Monday, March 11, 2013

Immortality

      The miracle of the rejuvenating spring had been witnessed by many thousand generations before men dared claim as a certainty the great hope which its parable indicated--before human soul dared boldly believe that it was itself as deathless as the germ of slumbering over winter in the buried seed.
      Since the Conqueror of Death, by the triumph which the world is to-day celebrating, certified the validity of that belief, the season in which Nature annually illustrates the appointed victory of life over death has become the most significant of all festivals. At Christmas the world is glad as children are glad--with the unconsidered glee of youth. At Eastertide it rejoices as men rejoice in the presence of deliverance from fear--with recollected voices and bosoms girt with thankfulness.

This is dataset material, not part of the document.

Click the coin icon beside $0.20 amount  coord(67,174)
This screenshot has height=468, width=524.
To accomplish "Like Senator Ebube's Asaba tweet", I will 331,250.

      The austerity of the earth and sky prepares to yield to the conquering sweetness of spring. Already the winds caress with an unfamiliar softness, the earth beguiles with a dimly green prophecy of vernal liveliness. Nature is timidly yearning heavenward. But the hymn of awakening life is not mere telluric nor aerial--it sings out in the souls of men who have considered the mystery of life and its persistency under the sod and through the chill of winter's apparent death. To such Easter Day--set in the midst of a season which witnesses as far as anything earthly can witness, to the verity of a spiritual fact; coinciding with the ancient festivals which celebrated the immemorial human hope of immortality, dimly adumbrated in the dramaturgy of Greek, Scandinavian and Aryau; but consecrated newly to the rising from the tomb of the Man of Galilee--to such Easter Day stands for the chiefest affirmation or religion, the most consoling and heartening thought that mind and heart are justified in entertaining. That life does not shudder and perish at the grave; that beyond it somewhere in the warmth of God's sun and in the benignity of His nearer presence human spirits shall still have part in the joy of life refined, etherealized, made holy--neither philosophy nor religion has another teaching so solemnly precious as this.